— GOAL OF THE EXERCISE —
Print everything from the start of the data down to the line that contains "[x=222, y=165]", that line included, reproducing each line word for word.

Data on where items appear
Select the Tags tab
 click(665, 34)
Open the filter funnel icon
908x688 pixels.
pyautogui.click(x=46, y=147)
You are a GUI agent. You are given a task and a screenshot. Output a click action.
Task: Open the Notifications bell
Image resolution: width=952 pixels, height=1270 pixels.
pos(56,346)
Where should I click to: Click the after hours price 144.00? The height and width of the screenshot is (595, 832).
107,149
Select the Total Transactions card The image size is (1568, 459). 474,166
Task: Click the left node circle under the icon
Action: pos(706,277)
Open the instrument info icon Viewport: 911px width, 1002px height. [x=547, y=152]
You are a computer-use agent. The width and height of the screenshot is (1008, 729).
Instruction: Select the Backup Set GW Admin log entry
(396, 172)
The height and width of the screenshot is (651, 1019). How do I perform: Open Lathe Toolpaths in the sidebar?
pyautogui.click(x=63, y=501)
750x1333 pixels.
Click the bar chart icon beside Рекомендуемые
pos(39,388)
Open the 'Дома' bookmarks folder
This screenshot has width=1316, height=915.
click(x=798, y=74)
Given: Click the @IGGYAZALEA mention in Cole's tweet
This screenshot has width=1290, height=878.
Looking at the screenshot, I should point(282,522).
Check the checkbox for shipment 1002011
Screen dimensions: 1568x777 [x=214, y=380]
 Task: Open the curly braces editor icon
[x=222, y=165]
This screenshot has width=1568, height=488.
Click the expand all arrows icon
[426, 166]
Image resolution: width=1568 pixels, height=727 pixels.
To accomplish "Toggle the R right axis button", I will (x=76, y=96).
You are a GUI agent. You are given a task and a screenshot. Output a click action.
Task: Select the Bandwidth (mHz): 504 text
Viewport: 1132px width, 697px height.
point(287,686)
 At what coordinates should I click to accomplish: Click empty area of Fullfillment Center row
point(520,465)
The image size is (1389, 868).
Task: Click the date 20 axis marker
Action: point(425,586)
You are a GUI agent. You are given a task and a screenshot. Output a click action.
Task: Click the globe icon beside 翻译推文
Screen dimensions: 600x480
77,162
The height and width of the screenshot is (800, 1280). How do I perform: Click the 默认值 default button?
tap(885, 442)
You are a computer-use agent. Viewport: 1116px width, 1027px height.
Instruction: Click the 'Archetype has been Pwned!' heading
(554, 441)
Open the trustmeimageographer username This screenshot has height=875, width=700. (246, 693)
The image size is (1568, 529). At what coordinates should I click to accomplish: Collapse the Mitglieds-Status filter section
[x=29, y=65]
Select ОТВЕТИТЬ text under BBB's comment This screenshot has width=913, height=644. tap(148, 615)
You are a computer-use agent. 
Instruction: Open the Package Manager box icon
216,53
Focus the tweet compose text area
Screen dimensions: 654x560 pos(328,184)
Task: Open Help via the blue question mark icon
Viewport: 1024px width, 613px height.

— RESULT OF THIS TASK —
Select the Tags tab
 click(665, 34)
Open the filter funnel icon
908x688 pixels.
pyautogui.click(x=46, y=147)
You are a GUI agent. You are given a task and a screenshot. Output a click action.
Task: Open the Notifications bell
Image resolution: width=952 pixels, height=1270 pixels.
pos(56,346)
Where should I click to: Click the after hours price 144.00? The height and width of the screenshot is (595, 832).
107,149
Select the Total Transactions card The image size is (1568, 459). 474,166
Task: Click the left node circle under the icon
Action: pos(706,277)
Open the instrument info icon Viewport: 911px width, 1002px height. [x=547, y=152]
You are a computer-use agent. The width and height of the screenshot is (1008, 729).
Instruction: Select the Backup Set GW Admin log entry
(396, 172)
The height and width of the screenshot is (651, 1019). How do I perform: Open Lathe Toolpaths in the sidebar?
pyautogui.click(x=63, y=501)
750x1333 pixels.
Click the bar chart icon beside Рекомендуемые
pos(39,388)
Open the 'Дома' bookmarks folder
This screenshot has width=1316, height=915.
click(x=798, y=74)
Given: Click the @IGGYAZALEA mention in Cole's tweet
This screenshot has width=1290, height=878.
Looking at the screenshot, I should point(282,522).
Check the checkbox for shipment 1002011
Screen dimensions: 1568x777 [x=214, y=380]
 Task: Open the curly braces editor icon
[x=222, y=165]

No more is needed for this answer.